┌──

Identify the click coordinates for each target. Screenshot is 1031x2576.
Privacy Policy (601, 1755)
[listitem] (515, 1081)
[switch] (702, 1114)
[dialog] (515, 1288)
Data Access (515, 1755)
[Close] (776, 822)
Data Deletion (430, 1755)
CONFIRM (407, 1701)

└──

* PROMPT
The records shown above must be returned in full, exactly as written.

* SOLVED EXERCISE
Identify the click coordinates for each target. Screenshot is 1031x2576.
Privacy Policy (601, 1755)
[listitem] (515, 1081)
[switch] (702, 1114)
[dialog] (515, 1288)
Data Access (515, 1755)
[Close] (776, 822)
Data Deletion (430, 1755)
CONFIRM (407, 1701)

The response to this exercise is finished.